:: GIVEN INSTRUCTION ::
Rewrite everything from the start of the records down to the line containing "Action: tap(55, 161)", switching "golden" to "silver" and leaving all else unchanged.

-- Start of INPUT RECORDS --

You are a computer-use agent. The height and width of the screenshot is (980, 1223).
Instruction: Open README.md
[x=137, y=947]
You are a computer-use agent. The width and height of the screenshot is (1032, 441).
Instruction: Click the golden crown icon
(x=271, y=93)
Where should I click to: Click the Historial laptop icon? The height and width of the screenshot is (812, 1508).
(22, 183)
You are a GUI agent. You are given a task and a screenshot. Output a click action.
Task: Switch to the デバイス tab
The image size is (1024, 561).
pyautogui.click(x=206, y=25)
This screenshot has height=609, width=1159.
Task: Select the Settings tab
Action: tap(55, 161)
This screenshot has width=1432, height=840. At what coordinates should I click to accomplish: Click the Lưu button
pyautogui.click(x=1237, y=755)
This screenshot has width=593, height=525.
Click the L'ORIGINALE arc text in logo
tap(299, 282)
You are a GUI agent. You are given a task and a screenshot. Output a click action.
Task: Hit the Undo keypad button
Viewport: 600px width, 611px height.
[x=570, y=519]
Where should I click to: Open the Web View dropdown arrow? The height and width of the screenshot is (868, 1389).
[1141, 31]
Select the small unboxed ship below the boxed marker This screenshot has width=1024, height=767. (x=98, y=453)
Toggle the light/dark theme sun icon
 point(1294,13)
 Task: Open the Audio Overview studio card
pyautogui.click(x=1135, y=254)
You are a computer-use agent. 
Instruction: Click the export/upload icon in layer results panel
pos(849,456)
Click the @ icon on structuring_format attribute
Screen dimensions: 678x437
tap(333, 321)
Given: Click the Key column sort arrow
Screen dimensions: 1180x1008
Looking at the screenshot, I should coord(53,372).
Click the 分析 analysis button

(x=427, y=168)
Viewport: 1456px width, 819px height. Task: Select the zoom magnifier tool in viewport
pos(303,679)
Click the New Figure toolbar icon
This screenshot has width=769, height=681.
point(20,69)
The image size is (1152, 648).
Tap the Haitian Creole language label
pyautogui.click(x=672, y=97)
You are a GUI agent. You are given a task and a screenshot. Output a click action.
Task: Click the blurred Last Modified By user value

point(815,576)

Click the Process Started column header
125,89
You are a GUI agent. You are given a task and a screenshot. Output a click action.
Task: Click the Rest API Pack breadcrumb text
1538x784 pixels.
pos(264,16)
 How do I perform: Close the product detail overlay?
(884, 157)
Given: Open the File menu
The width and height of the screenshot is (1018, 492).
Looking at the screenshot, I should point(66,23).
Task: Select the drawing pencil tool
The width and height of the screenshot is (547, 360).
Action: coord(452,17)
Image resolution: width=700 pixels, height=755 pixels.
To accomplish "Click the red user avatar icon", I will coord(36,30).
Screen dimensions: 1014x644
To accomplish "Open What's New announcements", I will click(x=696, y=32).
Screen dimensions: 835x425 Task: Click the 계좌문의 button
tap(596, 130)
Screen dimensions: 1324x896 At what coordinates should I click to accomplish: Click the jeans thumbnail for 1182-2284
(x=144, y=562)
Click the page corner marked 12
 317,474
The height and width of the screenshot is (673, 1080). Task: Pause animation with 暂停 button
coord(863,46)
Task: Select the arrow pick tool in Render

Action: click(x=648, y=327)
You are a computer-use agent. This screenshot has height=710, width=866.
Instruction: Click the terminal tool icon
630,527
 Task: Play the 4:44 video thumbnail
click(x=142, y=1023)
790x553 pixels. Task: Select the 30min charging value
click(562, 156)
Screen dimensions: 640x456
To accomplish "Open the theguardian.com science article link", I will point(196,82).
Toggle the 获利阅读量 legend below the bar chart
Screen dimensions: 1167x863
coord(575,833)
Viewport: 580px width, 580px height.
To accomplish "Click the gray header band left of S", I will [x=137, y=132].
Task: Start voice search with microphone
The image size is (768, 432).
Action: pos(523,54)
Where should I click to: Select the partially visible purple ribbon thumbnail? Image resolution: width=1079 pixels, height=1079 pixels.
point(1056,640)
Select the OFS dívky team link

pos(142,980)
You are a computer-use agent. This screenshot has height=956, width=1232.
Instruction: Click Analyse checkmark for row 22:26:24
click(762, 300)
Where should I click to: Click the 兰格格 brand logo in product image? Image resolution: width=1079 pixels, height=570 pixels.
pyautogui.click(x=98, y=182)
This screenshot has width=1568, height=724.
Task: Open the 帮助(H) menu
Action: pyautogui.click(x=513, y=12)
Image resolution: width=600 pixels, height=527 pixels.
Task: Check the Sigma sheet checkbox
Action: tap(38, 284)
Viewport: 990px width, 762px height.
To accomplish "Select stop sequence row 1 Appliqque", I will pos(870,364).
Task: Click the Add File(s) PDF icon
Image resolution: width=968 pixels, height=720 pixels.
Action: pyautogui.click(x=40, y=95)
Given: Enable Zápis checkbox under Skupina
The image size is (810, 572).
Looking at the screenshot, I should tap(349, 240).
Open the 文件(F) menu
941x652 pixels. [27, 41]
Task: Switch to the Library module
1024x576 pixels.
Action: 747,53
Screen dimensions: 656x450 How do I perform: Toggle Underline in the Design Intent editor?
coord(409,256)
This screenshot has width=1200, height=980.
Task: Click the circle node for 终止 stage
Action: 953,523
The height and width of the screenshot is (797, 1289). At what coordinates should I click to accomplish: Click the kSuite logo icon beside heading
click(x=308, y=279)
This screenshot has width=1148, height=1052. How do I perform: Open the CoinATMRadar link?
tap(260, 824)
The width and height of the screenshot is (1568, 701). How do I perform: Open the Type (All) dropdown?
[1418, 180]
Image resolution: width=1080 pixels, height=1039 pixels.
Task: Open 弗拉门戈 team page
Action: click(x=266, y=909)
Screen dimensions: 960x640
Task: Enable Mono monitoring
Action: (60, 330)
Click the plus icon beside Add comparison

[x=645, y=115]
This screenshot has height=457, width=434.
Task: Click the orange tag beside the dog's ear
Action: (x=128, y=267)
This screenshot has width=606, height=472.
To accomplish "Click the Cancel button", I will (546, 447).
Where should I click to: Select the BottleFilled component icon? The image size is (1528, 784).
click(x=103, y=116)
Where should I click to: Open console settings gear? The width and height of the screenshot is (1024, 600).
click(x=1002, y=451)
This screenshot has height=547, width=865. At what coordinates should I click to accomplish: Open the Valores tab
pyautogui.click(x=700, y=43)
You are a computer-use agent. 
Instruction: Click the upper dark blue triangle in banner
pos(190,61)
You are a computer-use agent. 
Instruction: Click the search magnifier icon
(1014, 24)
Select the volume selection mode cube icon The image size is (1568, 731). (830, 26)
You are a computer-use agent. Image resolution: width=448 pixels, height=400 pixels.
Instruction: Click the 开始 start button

-- End of INPUT RECORDS --

:: OUTPUT FOR THIS TASK ::
You are a computer-use agent. The height and width of the screenshot is (980, 1223).
Instruction: Open README.md
[x=137, y=947]
You are a computer-use agent. The width and height of the screenshot is (1032, 441).
Instruction: Click the silver crown icon
(x=271, y=93)
Where should I click to: Click the Historial laptop icon? The height and width of the screenshot is (812, 1508).
(22, 183)
You are a GUI agent. You are given a task and a screenshot. Output a click action.
Task: Switch to the デバイス tab
The image size is (1024, 561).
pyautogui.click(x=206, y=25)
This screenshot has height=609, width=1159.
Task: Select the Settings tab
Action: tap(55, 161)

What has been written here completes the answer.